** Opening Extracted records block **

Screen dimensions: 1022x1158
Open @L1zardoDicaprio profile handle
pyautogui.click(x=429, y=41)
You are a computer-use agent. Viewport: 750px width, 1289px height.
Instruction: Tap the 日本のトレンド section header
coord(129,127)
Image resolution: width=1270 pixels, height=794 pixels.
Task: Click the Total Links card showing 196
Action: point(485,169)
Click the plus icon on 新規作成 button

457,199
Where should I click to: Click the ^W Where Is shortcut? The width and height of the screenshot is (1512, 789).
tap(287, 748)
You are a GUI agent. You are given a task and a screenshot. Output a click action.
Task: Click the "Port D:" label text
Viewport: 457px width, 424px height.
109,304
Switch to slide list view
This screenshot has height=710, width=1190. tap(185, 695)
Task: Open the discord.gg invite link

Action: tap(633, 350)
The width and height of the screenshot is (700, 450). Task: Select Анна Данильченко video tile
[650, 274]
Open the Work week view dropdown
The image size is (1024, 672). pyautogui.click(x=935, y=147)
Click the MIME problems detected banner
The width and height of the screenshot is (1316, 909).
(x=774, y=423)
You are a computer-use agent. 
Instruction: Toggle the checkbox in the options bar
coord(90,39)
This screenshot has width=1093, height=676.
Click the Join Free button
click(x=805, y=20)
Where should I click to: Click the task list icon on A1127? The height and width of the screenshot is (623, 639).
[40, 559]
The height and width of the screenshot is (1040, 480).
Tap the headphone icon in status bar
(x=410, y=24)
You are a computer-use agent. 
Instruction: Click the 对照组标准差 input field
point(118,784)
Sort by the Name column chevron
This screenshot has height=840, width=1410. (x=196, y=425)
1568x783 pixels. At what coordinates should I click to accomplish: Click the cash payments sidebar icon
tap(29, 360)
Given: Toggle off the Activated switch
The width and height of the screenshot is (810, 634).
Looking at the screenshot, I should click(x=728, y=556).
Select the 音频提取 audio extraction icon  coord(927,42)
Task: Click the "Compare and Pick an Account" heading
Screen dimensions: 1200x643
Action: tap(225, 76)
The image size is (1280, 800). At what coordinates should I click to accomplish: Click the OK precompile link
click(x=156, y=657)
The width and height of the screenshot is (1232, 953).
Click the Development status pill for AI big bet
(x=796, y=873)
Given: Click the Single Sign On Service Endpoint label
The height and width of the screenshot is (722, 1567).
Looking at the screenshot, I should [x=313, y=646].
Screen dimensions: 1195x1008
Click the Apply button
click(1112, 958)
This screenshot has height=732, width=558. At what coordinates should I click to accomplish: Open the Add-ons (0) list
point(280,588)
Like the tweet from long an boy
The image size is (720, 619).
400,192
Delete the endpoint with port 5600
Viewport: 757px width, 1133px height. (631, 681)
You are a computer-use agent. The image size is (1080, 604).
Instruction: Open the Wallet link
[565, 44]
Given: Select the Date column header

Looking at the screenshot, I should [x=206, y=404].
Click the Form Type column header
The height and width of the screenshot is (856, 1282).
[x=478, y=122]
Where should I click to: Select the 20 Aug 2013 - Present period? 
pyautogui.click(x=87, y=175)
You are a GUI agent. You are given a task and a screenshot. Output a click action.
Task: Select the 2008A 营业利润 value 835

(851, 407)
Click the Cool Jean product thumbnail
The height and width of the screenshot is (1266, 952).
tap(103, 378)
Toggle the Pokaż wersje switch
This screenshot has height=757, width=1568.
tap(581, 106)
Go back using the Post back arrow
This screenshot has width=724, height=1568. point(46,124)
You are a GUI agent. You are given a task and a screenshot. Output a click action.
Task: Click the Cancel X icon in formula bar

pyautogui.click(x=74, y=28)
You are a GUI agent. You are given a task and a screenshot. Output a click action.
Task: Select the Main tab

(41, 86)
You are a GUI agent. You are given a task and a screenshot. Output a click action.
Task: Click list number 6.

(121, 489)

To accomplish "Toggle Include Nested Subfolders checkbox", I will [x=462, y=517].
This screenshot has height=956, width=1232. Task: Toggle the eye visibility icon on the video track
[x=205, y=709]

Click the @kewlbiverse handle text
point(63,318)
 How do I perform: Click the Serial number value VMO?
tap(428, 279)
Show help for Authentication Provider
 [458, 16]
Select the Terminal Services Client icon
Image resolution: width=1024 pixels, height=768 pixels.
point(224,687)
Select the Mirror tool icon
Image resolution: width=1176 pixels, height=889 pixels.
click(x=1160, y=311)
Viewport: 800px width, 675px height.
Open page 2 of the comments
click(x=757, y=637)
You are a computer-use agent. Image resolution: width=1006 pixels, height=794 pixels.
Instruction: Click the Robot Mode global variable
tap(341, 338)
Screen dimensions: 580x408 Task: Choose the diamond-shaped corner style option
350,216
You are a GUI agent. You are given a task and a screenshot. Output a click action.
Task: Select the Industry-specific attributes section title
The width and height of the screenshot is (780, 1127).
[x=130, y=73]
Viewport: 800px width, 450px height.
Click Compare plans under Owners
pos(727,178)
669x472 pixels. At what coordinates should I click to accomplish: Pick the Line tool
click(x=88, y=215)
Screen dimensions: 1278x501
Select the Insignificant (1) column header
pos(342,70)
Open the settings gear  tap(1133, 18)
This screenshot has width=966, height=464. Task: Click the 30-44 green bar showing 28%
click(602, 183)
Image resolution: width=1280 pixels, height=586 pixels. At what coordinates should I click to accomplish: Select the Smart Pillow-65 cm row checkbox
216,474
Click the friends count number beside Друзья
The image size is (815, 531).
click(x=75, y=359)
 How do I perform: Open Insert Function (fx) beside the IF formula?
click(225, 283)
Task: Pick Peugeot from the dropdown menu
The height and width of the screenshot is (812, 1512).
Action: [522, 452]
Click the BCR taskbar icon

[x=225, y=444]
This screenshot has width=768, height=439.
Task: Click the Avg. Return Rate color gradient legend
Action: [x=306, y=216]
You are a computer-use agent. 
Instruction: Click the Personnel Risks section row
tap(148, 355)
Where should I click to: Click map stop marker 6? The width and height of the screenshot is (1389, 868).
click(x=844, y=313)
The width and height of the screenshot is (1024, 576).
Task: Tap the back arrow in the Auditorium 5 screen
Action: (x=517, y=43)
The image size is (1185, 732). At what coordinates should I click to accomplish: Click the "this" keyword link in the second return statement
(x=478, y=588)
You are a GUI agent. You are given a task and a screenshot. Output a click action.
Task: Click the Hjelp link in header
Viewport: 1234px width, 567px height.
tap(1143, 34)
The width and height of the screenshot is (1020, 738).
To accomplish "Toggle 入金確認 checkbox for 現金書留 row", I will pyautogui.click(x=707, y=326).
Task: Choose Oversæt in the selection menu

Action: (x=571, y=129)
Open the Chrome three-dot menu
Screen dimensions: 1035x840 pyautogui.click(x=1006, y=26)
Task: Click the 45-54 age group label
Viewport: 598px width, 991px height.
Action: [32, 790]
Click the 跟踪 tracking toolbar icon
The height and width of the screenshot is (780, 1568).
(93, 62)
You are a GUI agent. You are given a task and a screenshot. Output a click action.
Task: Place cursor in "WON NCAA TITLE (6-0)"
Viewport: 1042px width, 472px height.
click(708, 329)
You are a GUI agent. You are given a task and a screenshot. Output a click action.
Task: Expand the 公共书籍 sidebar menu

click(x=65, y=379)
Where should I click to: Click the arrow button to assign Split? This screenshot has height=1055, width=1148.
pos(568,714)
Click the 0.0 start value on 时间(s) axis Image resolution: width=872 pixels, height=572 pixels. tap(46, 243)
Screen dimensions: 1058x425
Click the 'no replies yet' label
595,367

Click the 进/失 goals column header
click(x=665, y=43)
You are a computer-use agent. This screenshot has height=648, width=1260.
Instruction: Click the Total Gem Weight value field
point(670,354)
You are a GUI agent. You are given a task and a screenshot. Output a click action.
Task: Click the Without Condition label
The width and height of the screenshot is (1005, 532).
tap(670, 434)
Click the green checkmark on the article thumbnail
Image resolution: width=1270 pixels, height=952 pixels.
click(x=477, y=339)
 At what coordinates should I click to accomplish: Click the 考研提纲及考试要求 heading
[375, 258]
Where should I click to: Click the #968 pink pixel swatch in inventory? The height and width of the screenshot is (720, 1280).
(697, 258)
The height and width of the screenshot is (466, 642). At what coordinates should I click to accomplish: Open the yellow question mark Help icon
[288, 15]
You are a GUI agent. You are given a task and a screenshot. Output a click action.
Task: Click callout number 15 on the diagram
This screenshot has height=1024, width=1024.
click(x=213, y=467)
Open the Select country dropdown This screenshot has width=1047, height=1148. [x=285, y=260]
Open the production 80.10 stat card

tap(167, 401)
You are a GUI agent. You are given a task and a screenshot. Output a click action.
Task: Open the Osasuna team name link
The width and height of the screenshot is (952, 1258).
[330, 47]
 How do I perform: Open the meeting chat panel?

** Closing Extracted records block **

• Problem requirements: The response must hold only the lines above from the line with "This screenshot has width=966, height=464." through the line with "The width and height of the screenshot is (1020, 738).", each copied exactly, both ends kept.

• Task solution:
This screenshot has width=966, height=464. Task: Click the 30-44 green bar showing 28%
click(602, 183)
Image resolution: width=1280 pixels, height=586 pixels. At what coordinates should I click to accomplish: Select the Smart Pillow-65 cm row checkbox
216,474
Click the friends count number beside Друзья
The image size is (815, 531).
click(x=75, y=359)
 How do I perform: Open Insert Function (fx) beside the IF formula?
click(225, 283)
Task: Pick Peugeot from the dropdown menu
The height and width of the screenshot is (812, 1512).
Action: [522, 452]
Click the BCR taskbar icon

[x=225, y=444]
This screenshot has width=768, height=439.
Task: Click the Avg. Return Rate color gradient legend
Action: [x=306, y=216]
You are a computer-use agent. 
Instruction: Click the Personnel Risks section row
tap(148, 355)
Where should I click to: Click map stop marker 6? The width and height of the screenshot is (1389, 868).
click(x=844, y=313)
The width and height of the screenshot is (1024, 576).
Task: Tap the back arrow in the Auditorium 5 screen
Action: (x=517, y=43)
The image size is (1185, 732). At what coordinates should I click to accomplish: Click the "this" keyword link in the second return statement
(x=478, y=588)
You are a GUI agent. You are given a task and a screenshot. Output a click action.
Task: Click the Hjelp link in header
Viewport: 1234px width, 567px height.
tap(1143, 34)
The width and height of the screenshot is (1020, 738).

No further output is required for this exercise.